- Work item -
From the entries below, copy exactly the lines from the one that contains "This screenshot has width=996, height=1204." through the one that contains "1020x548 pixels.", both included, and only those.
────────────────────
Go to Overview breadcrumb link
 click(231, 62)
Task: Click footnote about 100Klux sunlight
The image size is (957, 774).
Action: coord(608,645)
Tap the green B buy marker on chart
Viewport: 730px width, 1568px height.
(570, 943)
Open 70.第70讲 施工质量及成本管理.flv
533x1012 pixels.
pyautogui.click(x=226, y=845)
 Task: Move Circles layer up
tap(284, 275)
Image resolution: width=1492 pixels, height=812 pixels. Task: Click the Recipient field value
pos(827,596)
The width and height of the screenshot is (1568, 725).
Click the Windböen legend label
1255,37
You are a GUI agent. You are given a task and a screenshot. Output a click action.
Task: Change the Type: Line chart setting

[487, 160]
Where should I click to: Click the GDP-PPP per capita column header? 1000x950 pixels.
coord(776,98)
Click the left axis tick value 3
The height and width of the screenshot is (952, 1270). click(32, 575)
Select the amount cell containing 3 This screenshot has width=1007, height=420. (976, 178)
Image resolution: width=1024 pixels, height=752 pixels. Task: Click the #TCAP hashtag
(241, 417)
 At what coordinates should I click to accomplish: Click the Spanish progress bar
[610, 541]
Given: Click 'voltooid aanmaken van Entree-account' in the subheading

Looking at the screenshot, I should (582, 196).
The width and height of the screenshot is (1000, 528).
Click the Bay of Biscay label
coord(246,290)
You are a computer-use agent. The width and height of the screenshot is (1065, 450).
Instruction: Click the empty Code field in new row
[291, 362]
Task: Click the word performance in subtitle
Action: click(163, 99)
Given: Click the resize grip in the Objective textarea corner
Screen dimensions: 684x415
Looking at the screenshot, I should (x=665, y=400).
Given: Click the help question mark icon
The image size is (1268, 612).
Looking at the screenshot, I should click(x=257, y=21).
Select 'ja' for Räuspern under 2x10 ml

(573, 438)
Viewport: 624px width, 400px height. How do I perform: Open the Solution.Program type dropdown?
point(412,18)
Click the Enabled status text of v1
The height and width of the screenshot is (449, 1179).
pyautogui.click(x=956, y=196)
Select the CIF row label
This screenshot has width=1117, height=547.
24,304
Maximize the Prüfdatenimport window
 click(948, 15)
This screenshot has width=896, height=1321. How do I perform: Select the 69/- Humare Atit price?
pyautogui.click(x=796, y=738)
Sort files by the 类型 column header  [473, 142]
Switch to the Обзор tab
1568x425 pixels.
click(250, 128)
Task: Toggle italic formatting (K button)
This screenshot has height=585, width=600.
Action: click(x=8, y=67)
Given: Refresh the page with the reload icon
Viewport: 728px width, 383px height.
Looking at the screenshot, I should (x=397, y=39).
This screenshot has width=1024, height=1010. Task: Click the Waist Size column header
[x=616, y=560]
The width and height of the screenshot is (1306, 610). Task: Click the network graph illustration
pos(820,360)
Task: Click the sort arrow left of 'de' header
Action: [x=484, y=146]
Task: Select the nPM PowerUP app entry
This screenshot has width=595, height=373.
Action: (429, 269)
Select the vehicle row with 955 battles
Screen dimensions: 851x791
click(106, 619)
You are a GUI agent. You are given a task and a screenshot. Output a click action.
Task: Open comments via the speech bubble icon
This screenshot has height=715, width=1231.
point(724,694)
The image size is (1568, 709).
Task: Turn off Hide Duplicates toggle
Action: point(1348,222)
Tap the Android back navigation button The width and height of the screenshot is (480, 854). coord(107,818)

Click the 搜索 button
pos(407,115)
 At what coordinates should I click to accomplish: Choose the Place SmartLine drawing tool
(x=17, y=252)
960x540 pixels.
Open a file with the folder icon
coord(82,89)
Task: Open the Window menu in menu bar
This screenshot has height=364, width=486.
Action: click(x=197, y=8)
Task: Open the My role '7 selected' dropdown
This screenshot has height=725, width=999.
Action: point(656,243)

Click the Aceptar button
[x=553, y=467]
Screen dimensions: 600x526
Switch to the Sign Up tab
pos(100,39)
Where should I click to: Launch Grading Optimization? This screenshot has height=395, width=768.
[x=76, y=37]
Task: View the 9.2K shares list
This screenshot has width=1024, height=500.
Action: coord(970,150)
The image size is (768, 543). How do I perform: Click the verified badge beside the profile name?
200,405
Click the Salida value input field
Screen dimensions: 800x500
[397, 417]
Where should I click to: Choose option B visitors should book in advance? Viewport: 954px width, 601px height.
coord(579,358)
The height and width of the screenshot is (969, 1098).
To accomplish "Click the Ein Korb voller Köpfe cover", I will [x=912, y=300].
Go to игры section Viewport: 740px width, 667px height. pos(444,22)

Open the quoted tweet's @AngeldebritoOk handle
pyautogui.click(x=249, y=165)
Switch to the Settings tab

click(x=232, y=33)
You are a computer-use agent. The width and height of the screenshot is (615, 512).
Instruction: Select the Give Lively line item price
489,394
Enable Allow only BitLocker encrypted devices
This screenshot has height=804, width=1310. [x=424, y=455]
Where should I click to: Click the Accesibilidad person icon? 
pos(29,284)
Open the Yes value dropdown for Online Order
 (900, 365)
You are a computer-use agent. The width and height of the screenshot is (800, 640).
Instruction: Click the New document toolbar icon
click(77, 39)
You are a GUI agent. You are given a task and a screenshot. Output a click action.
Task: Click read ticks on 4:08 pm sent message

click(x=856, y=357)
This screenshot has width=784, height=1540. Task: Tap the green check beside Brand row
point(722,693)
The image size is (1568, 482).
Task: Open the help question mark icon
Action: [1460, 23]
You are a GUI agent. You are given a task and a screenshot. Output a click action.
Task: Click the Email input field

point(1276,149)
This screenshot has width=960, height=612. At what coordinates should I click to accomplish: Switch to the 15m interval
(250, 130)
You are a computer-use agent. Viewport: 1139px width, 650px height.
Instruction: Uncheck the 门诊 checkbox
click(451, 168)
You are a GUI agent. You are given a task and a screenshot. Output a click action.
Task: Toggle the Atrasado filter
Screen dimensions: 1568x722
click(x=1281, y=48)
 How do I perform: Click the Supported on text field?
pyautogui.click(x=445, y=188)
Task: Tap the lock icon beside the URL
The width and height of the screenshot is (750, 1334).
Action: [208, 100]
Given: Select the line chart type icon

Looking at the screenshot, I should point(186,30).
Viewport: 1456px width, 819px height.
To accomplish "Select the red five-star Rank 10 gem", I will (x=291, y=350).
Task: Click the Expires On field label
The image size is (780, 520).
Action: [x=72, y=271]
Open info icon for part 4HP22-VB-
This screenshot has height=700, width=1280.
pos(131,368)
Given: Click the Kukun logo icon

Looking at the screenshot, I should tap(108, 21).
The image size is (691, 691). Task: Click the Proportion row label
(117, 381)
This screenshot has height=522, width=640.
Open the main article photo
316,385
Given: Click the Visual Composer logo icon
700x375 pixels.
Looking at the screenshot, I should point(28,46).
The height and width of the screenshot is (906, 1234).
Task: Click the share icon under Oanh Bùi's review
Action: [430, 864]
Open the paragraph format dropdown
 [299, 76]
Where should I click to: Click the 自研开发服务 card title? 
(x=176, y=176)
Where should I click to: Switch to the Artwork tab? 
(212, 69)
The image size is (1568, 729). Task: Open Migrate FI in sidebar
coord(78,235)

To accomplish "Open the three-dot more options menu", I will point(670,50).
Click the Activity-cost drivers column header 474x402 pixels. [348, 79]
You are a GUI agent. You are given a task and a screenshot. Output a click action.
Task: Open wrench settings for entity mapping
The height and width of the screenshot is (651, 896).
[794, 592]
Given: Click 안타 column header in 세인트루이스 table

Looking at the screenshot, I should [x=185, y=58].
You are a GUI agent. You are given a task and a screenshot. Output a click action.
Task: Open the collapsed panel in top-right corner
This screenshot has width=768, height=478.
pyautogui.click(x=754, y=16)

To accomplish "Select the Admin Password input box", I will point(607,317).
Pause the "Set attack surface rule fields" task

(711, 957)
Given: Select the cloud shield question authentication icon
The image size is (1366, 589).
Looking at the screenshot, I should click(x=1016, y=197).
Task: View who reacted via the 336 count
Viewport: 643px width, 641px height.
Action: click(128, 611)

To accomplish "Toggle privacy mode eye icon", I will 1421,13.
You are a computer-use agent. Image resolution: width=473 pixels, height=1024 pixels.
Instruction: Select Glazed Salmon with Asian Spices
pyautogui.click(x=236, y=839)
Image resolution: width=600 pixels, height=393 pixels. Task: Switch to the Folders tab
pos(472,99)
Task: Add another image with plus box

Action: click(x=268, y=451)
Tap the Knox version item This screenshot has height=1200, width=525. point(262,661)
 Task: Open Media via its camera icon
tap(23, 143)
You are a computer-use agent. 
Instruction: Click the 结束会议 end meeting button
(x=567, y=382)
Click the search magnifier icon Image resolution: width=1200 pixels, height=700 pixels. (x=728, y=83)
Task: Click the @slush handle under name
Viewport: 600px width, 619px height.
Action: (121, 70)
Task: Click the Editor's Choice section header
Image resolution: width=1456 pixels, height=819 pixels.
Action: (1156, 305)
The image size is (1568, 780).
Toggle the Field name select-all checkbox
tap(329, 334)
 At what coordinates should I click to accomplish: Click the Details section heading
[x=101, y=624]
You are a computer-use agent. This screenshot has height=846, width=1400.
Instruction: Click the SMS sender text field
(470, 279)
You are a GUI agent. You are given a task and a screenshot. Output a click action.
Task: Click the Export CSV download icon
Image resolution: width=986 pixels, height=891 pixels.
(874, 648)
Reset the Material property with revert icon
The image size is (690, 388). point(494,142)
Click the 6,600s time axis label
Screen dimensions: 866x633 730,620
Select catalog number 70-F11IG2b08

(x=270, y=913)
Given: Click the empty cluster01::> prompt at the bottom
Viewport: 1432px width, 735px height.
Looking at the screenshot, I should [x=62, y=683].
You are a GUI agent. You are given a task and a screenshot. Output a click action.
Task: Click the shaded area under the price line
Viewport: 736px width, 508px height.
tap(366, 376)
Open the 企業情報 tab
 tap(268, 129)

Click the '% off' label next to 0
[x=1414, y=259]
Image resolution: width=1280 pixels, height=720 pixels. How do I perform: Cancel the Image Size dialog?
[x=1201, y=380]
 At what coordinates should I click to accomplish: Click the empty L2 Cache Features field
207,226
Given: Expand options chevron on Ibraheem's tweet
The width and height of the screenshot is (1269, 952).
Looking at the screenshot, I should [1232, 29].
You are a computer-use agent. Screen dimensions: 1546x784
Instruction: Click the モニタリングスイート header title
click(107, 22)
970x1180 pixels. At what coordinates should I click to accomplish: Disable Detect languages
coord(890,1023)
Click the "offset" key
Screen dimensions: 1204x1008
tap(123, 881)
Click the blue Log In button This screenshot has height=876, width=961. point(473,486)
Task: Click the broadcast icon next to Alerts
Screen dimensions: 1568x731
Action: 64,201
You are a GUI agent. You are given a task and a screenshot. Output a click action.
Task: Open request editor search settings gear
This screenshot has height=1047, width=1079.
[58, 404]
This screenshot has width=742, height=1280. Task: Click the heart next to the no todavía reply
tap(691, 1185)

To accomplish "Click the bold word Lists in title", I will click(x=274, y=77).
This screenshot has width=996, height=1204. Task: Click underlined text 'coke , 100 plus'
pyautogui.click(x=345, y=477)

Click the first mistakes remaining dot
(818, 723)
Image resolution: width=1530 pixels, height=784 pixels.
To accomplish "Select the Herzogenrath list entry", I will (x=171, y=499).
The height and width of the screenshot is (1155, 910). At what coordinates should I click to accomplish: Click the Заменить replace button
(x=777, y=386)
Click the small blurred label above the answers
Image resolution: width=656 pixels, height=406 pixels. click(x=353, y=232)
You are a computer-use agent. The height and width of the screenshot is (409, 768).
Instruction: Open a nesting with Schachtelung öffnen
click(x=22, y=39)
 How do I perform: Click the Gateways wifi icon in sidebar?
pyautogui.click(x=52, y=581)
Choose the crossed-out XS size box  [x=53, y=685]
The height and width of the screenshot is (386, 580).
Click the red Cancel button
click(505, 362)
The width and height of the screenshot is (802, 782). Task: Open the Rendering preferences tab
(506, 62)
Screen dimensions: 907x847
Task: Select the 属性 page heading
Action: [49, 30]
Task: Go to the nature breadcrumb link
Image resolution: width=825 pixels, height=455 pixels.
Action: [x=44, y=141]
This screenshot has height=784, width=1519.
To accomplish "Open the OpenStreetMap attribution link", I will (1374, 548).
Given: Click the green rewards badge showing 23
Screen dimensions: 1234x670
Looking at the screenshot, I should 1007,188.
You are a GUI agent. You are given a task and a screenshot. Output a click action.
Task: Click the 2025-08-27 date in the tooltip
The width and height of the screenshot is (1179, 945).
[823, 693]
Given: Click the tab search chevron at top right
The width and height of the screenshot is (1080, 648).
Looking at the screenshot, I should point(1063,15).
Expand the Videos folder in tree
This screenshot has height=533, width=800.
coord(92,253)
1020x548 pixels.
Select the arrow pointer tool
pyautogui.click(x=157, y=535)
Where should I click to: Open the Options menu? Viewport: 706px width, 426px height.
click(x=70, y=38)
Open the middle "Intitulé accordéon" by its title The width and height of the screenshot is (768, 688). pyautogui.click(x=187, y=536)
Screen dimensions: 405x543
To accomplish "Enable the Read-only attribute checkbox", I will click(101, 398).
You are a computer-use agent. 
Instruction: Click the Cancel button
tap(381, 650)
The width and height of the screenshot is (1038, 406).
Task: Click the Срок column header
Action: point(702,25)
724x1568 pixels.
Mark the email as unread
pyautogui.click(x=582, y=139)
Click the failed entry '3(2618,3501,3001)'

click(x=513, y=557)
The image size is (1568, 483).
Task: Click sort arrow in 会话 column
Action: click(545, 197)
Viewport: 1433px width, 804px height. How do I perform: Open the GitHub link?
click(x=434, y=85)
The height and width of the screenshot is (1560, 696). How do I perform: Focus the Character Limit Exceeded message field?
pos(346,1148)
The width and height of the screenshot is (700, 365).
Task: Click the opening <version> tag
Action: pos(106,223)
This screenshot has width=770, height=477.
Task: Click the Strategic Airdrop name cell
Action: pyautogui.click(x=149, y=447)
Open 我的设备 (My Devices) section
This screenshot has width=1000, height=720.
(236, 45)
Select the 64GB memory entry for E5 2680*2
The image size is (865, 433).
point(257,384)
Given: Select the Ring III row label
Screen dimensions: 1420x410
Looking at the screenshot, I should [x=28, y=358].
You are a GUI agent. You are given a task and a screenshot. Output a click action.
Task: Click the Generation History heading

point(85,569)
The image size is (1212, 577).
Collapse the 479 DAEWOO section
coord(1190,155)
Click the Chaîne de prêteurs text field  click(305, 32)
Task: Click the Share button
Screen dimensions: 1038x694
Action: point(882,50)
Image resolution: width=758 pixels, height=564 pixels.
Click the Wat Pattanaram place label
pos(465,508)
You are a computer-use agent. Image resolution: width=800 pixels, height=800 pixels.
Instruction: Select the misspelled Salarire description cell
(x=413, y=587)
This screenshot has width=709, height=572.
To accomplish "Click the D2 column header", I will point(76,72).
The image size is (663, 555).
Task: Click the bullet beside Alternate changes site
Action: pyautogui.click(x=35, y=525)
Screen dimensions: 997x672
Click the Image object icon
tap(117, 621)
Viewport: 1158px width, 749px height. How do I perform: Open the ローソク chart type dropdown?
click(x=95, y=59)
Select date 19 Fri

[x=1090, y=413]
────────────────────
- Output below -
This screenshot has width=996, height=1204. Task: Click underlined text 'coke , 100 plus'
pyautogui.click(x=345, y=477)

Click the first mistakes remaining dot
(818, 723)
Image resolution: width=1530 pixels, height=784 pixels.
To accomplish "Select the Herzogenrath list entry", I will (x=171, y=499).
The height and width of the screenshot is (1155, 910). At what coordinates should I click to accomplish: Click the Заменить replace button
(x=777, y=386)
Click the small blurred label above the answers
Image resolution: width=656 pixels, height=406 pixels. click(x=353, y=232)
You are a computer-use agent. The height and width of the screenshot is (409, 768).
Instruction: Open a nesting with Schachtelung öffnen
click(x=22, y=39)
 How do I perform: Click the Gateways wifi icon in sidebar?
pyautogui.click(x=52, y=581)
Choose the crossed-out XS size box  [x=53, y=685]
The height and width of the screenshot is (386, 580).
Click the red Cancel button
click(505, 362)
The width and height of the screenshot is (802, 782). Task: Open the Rendering preferences tab
(506, 62)
Screen dimensions: 907x847
Task: Select the 属性 page heading
Action: [49, 30]
Task: Go to the nature breadcrumb link
Image resolution: width=825 pixels, height=455 pixels.
Action: [x=44, y=141]
This screenshot has height=784, width=1519.
To accomplish "Open the OpenStreetMap attribution link", I will (1374, 548).
Given: Click the green rewards badge showing 23
Screen dimensions: 1234x670
Looking at the screenshot, I should 1007,188.
You are a GUI agent. You are given a task and a screenshot. Output a click action.
Task: Click the 2025-08-27 date in the tooltip
The width and height of the screenshot is (1179, 945).
[823, 693]
Given: Click the tab search chevron at top right
The width and height of the screenshot is (1080, 648).
Looking at the screenshot, I should point(1063,15).
Expand the Videos folder in tree
This screenshot has height=533, width=800.
coord(92,253)
1020x548 pixels.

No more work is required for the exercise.